Can you update the lines from the beginning through the line containing "Looking at the screenshot, I should coord(603,334)." by putting "px" wherever "pixels" appears, with everything else unchanged and the pictures left out?

→ Data for the task
|---|
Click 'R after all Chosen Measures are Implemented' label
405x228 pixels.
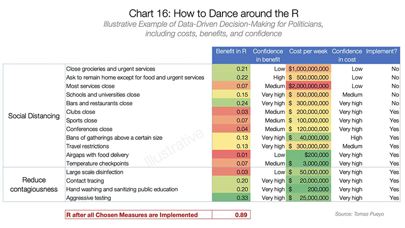tap(132, 214)
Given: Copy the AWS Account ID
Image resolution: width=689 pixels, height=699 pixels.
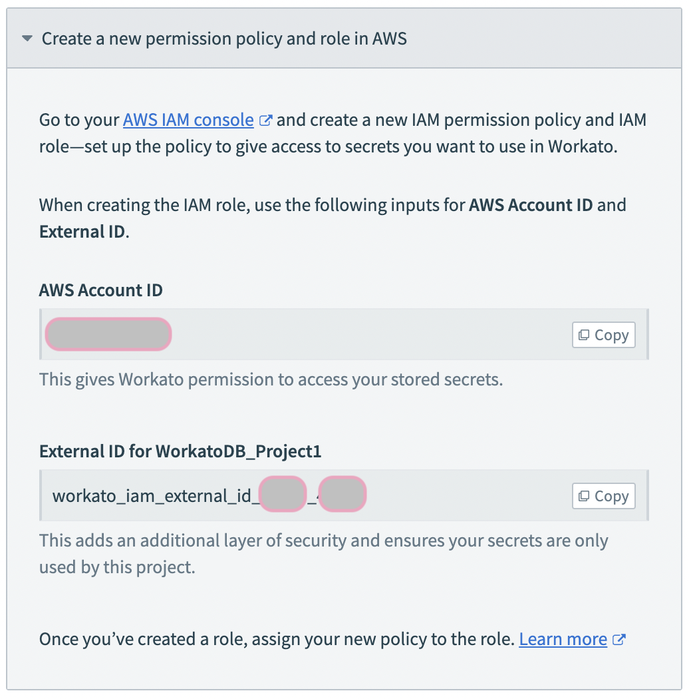Looking at the screenshot, I should coord(603,334).
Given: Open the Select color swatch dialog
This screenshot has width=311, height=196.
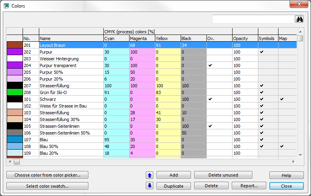Looking at the screenshot, I should [x=47, y=186].
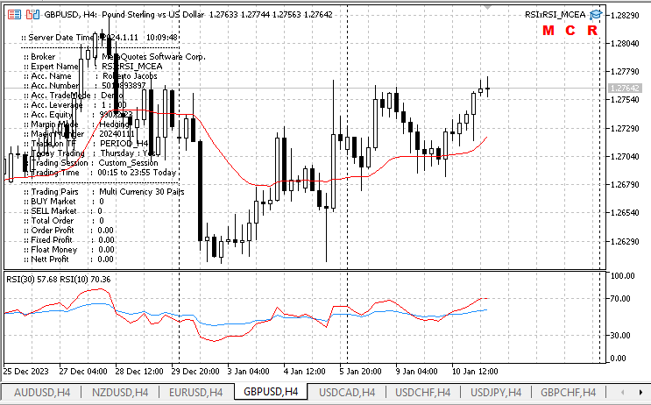Click the red R button
The height and width of the screenshot is (405, 651).
592,31
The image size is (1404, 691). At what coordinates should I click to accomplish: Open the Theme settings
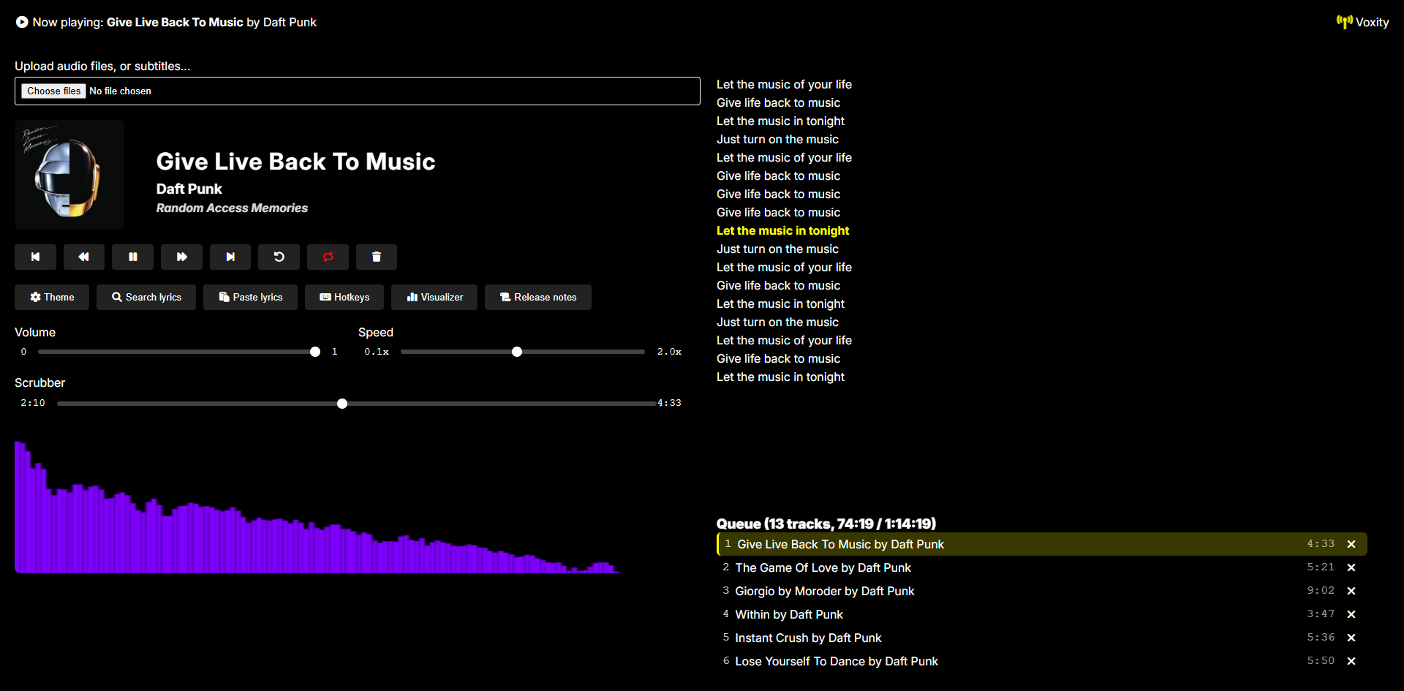click(x=52, y=297)
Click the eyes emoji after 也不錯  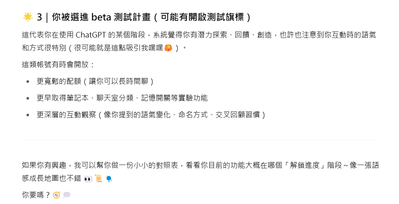click(x=88, y=179)
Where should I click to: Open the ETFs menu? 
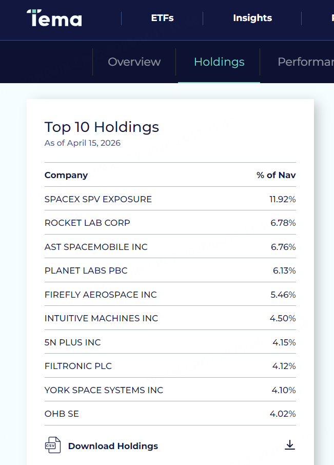pyautogui.click(x=162, y=18)
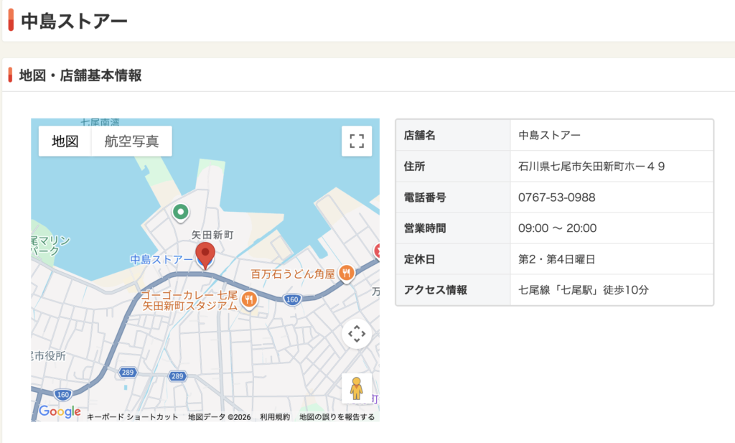Click the 営業時間 value 09:00 ～ 20:00
The width and height of the screenshot is (735, 443).
(557, 228)
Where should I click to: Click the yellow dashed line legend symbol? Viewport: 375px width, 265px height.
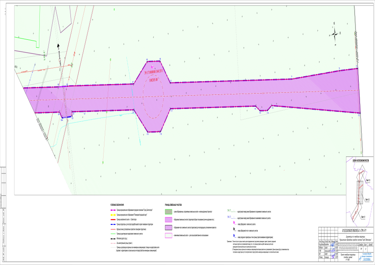[x=114, y=215]
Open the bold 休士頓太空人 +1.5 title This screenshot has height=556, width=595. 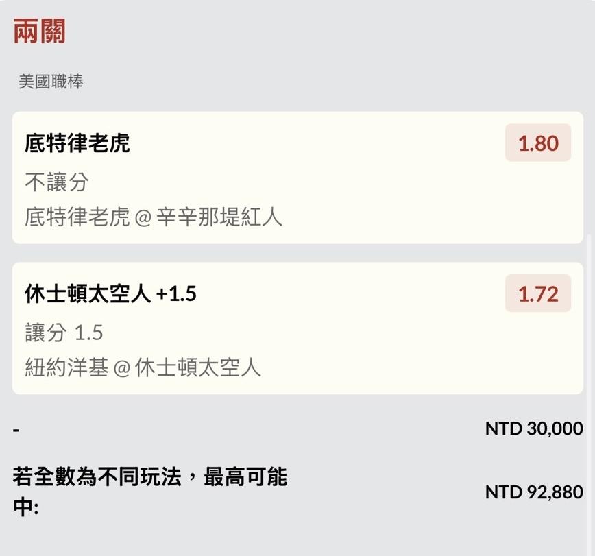tap(110, 293)
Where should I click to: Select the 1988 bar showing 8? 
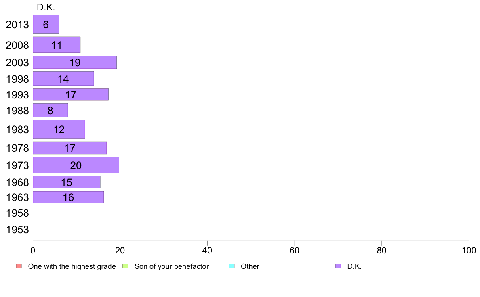tap(51, 111)
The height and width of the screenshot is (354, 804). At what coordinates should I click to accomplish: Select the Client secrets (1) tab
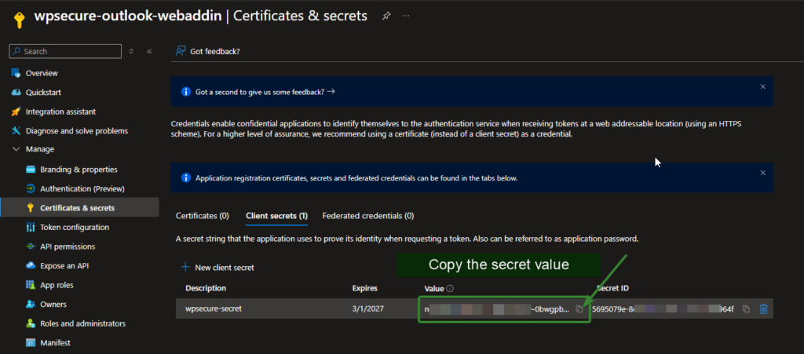276,215
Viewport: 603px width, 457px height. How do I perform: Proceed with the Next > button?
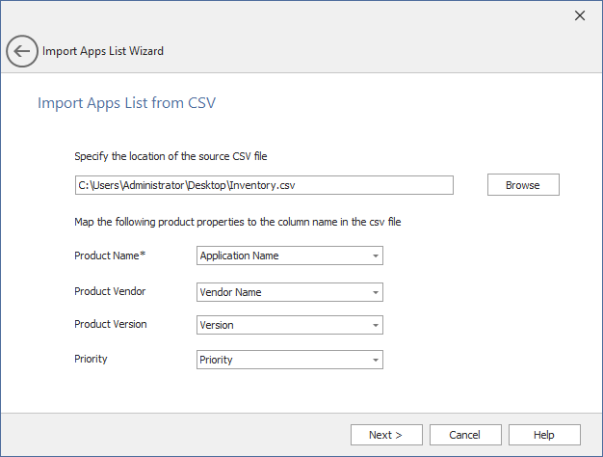pyautogui.click(x=385, y=435)
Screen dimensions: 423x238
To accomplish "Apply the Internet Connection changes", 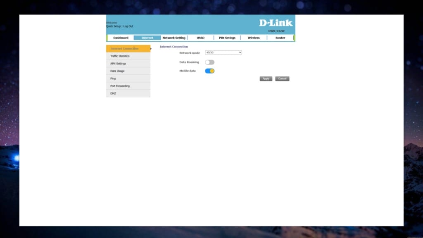I will (266, 79).
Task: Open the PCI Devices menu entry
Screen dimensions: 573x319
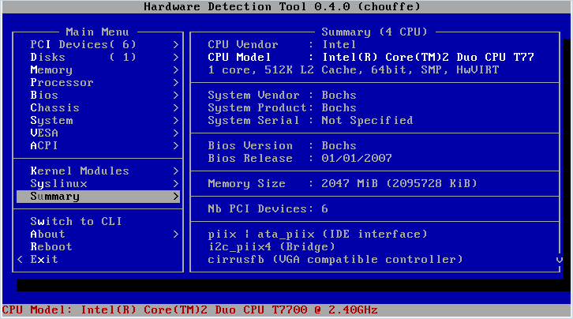Action: click(98, 44)
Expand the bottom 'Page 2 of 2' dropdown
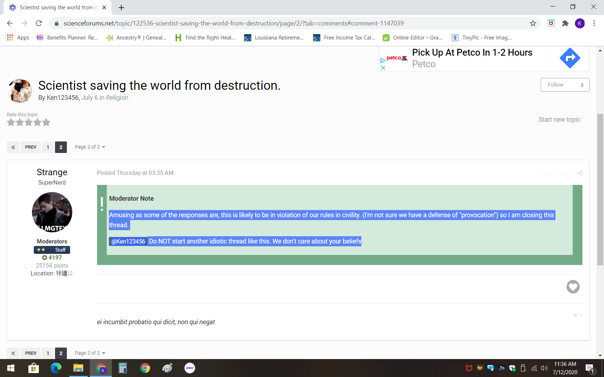604x377 pixels. (90, 353)
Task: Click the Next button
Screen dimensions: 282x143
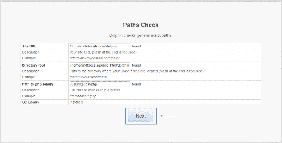Action: coord(141,116)
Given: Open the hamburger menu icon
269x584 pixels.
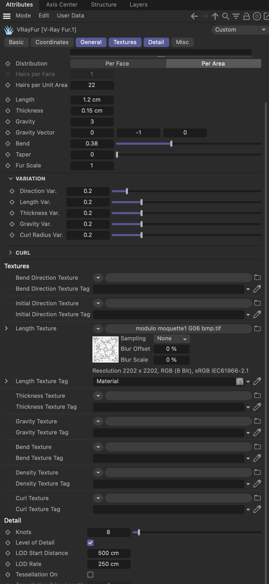Looking at the screenshot, I should click(x=7, y=16).
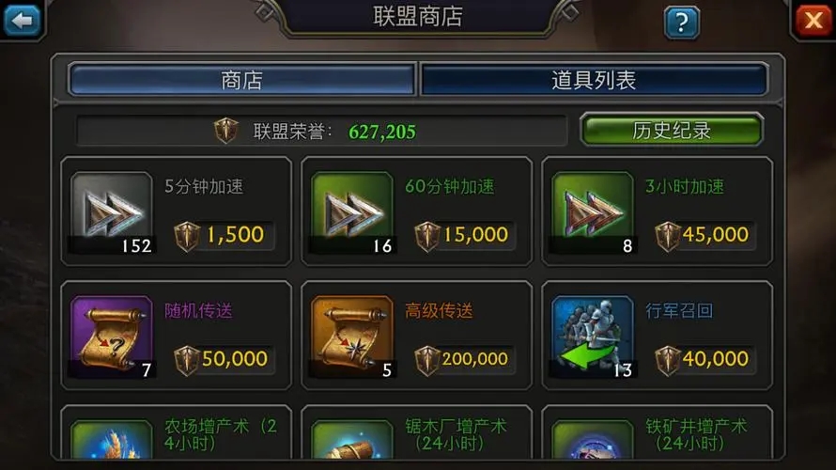The height and width of the screenshot is (470, 836).
Task: Open the help question mark icon
Action: click(682, 23)

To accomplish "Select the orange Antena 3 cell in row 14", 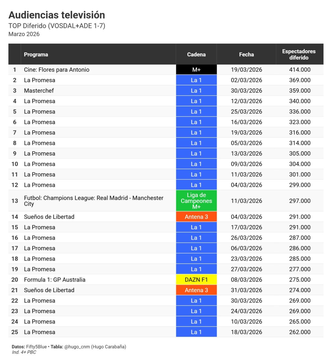I will pyautogui.click(x=196, y=217).
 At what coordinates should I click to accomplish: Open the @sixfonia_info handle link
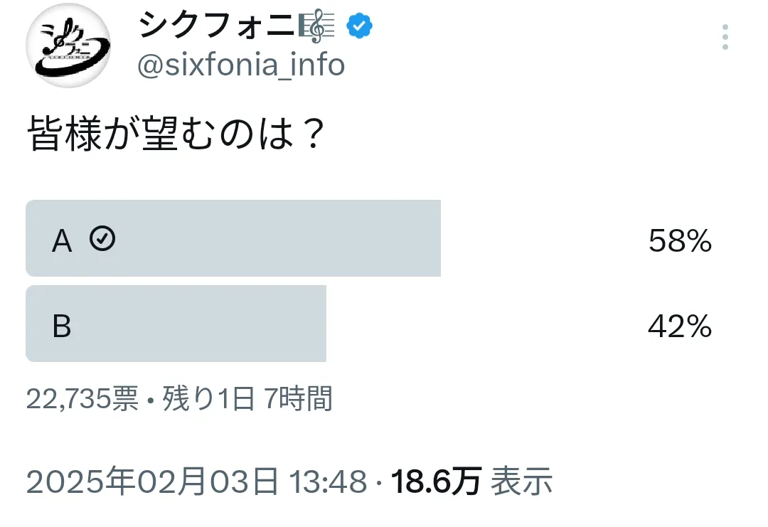point(240,66)
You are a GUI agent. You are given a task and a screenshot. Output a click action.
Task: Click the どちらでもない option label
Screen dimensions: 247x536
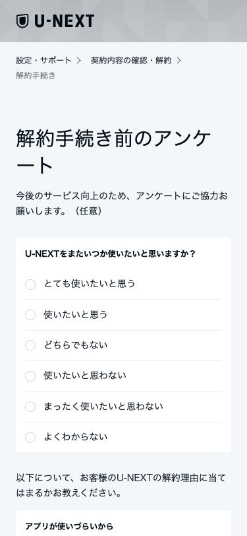(75, 345)

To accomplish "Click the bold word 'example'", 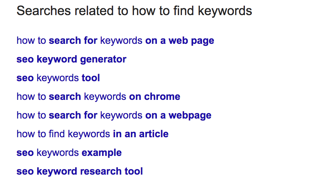I will [x=102, y=153].
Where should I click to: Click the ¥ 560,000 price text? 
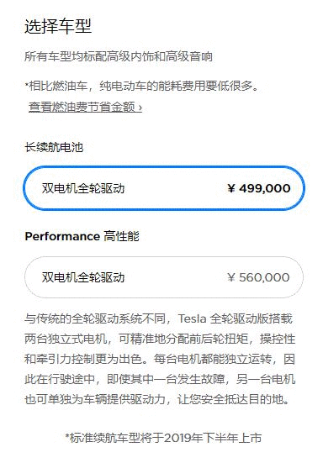pyautogui.click(x=258, y=277)
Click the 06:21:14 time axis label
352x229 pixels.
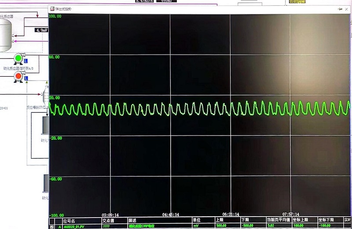[231, 214]
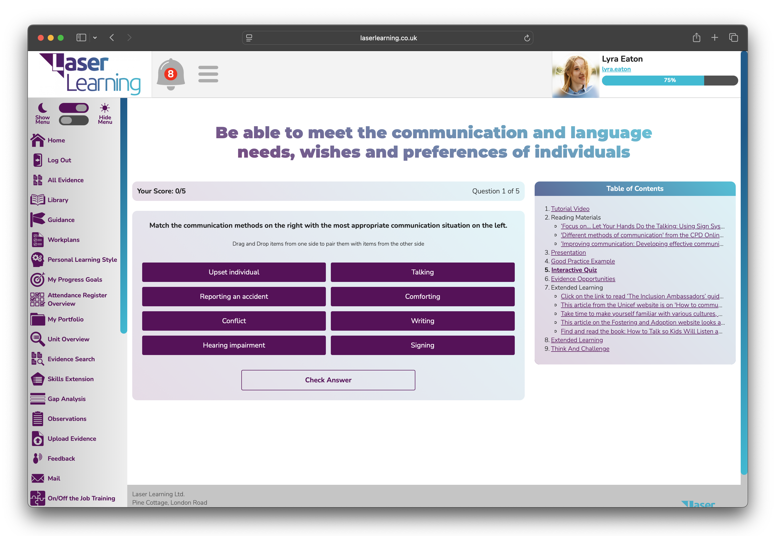Click the browser share icon
Image resolution: width=775 pixels, height=536 pixels.
(696, 38)
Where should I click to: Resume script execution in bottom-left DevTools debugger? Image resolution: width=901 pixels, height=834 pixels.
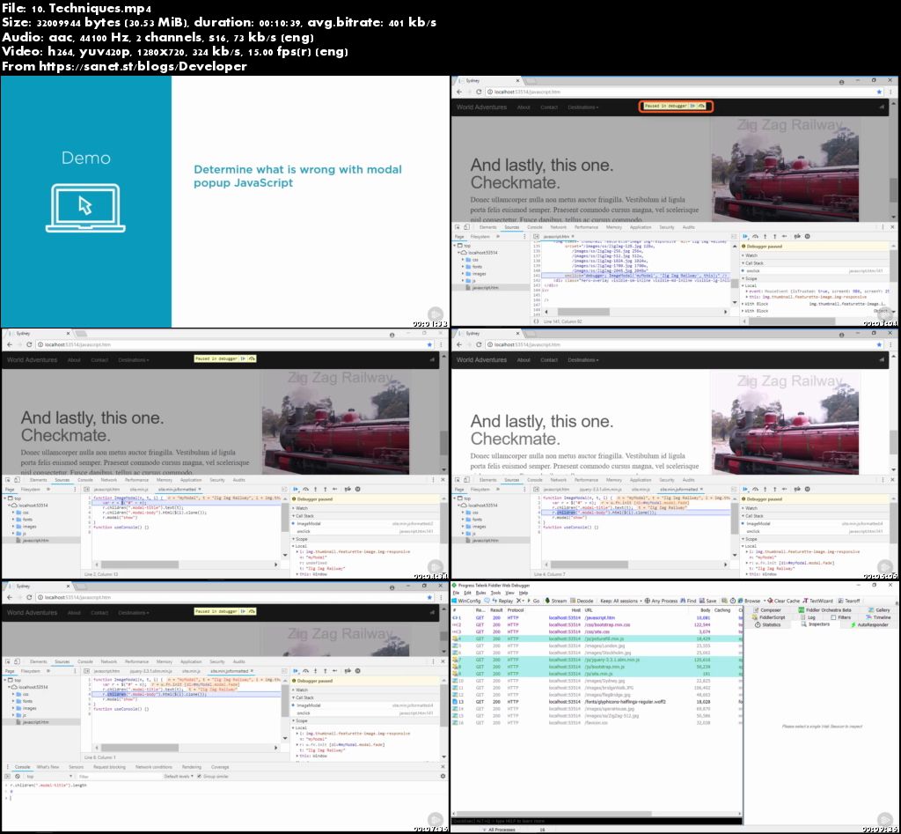click(x=296, y=671)
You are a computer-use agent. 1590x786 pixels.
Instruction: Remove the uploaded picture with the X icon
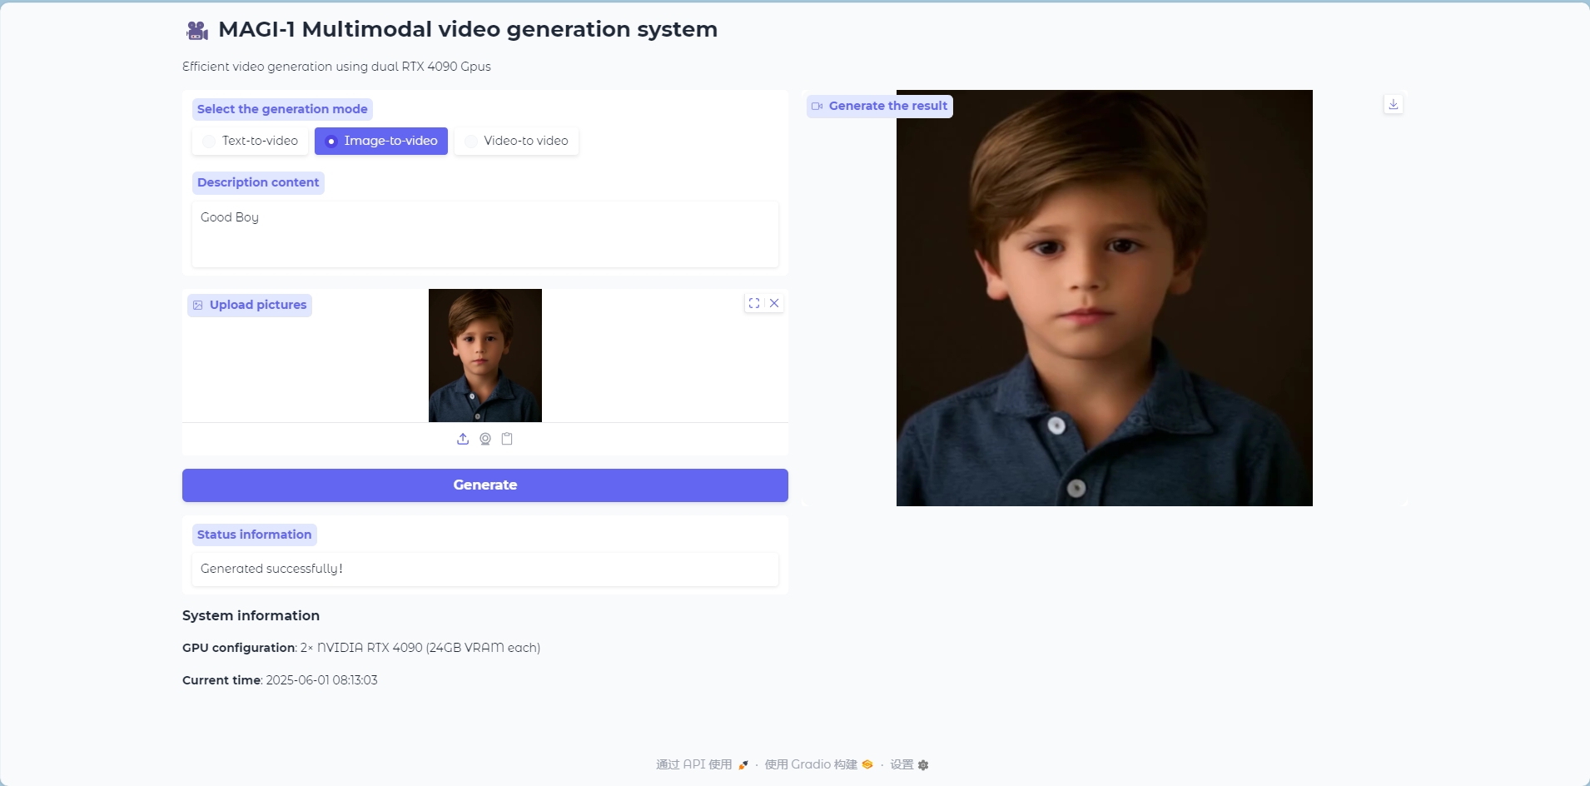(x=774, y=303)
|---|
→ The answer
Click 'R after all Chosen Measures are Implemented' label
405x228 px.
tap(132, 214)
Given: Copy the AWS Account ID
Image resolution: width=689 px, height=699 px.
Looking at the screenshot, I should coord(603,334).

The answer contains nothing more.